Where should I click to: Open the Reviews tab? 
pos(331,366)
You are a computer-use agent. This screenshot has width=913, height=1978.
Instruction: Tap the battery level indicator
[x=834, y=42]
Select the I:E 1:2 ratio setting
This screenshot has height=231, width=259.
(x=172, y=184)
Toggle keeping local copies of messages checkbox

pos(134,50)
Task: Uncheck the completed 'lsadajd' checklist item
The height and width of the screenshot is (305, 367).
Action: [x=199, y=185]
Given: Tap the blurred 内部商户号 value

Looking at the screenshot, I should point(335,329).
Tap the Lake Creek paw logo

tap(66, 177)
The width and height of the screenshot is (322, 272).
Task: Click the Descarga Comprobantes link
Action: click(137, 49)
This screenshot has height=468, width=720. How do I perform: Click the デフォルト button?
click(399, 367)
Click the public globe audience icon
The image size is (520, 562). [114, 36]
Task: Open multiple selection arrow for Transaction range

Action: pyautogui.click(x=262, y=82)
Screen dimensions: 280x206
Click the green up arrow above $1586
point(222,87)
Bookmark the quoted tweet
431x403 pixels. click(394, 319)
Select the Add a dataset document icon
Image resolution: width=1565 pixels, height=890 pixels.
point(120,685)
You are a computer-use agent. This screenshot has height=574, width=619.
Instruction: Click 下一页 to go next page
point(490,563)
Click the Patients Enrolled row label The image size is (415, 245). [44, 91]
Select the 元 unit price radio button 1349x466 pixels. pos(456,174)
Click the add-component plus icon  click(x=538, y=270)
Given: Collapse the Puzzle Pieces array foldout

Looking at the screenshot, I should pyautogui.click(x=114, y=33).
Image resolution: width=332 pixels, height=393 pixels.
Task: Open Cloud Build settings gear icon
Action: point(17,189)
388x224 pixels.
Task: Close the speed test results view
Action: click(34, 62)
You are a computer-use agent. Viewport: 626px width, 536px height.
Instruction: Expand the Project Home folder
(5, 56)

▶ **What you have to do**: All lines with the word "agent" need to be copied from the data above.

▶ **Problem solution**:
You are a computer-use agent. This screenshot has width=913, height=1978.
You are a computer-use agent. This screenshot has height=574, width=619.
You are a computer-use agent. Viewport: 626px width, 536px height.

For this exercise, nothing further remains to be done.